By: WASH R&E “Media” Network |
In Observance of World Toilet Day 2018 (November 19), WaterAid Liberia is reiterating calls on the Government of Liberia to commence action towards prioritising sanitation for all.
This is followed by a new Report by WaterAid showing that the education and health of millions of children is threatened by a lack of access to toilets at school and at home.
“The Crisis in the Classroom”, WaterAid’s fourth-annual Analysis of the world’s toilets, highlights that one in five primary schools and one in eight secondary schools globally do not have any toilets.
A shocking one in three of the world’s schools lack adequate toilets, compromising children’s human rights to sanitation and leaving them to either use dirty, unsafe pits, defecate in the open, or stay at home.
The 2018 World Toilet Day theme “When Nature Calls”, emphasises the need for exploring nature-based solutions to the current sanitation challenges we face as a nation and to provide sustainable resolutions through the functioning of natural systems.
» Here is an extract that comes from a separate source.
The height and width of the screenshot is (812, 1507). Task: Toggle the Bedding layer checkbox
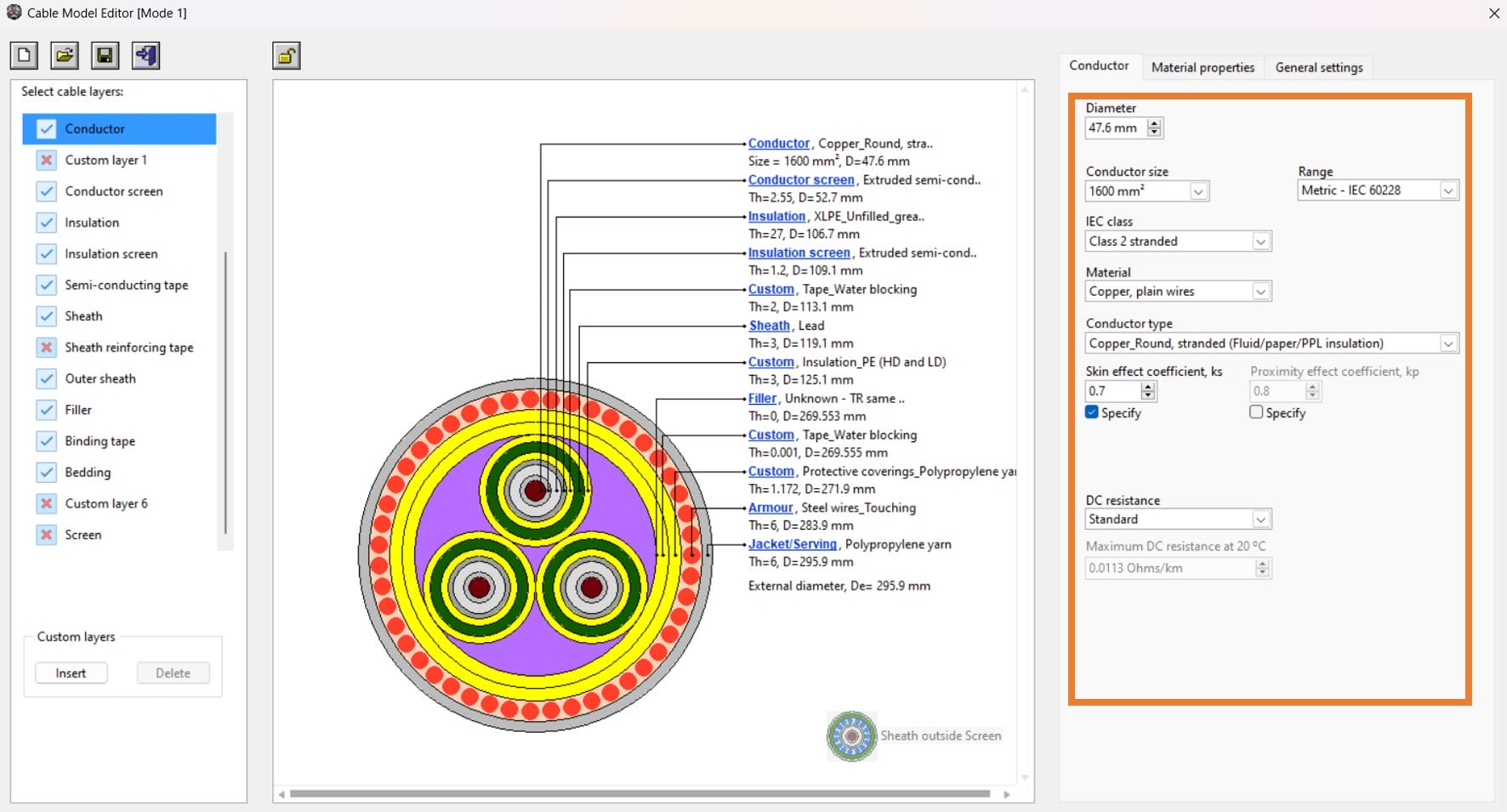tap(47, 472)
This means that we must focus on harnessing the power of ecosystems in capturing and treating human waste to producing useful resources such as fertilisers to help grow crops. It also means that we must not just focus on ending open defecation, we must also work to ensure that human waste that is captured does not still contaminate the environment and affect human health as well as livelihoods.
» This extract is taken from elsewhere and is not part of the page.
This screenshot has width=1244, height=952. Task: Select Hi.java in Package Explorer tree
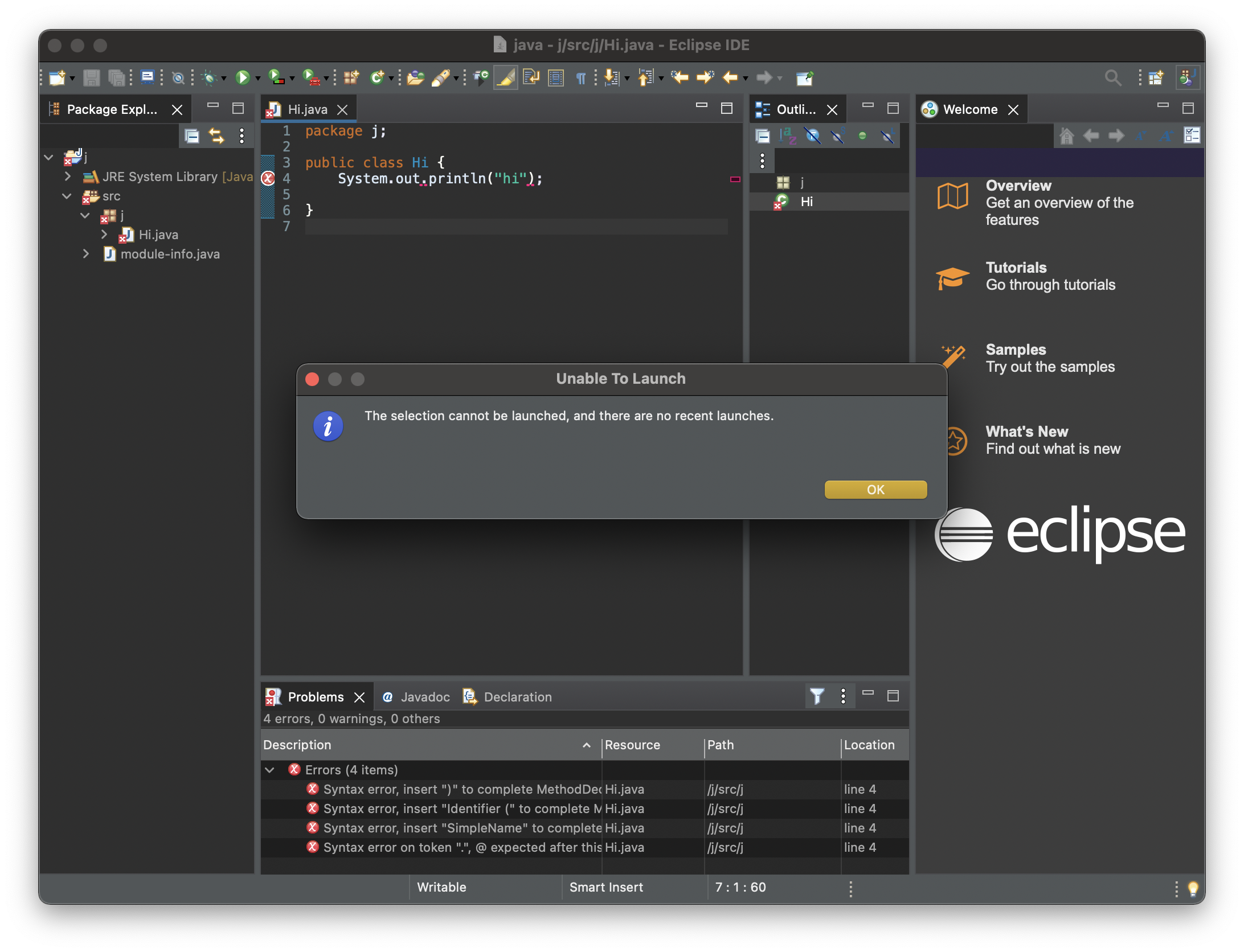point(158,235)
Prioritisation of sanitation at all levels through the value chain –capture to safe disposal – and improve budget allocations to the sector. Governments need to invest more money in sanitation and ensure an integrated approach and improved transparency in monitoring and reporting.
“Toilets can make the difference between a child attending school, coming late or staying at home. School attendance and participation can be greatly enhanced just by providing toilets. Schools are where children learn how to become wholesome human beings and good toilet behaviour is a fundamental.
“Without ongoing investment and a concerted effort from all decision-makers, children, who are amongst the most vulnerable in our society, will continue to miss out on their futures.
Also, citizens need to change their behaviour and take responsibility for having decent toilets at home as much as they hold government accountable for providing this basic service. Sanitation is a basic right for all and can’t just be an ideal. It must be a priority.”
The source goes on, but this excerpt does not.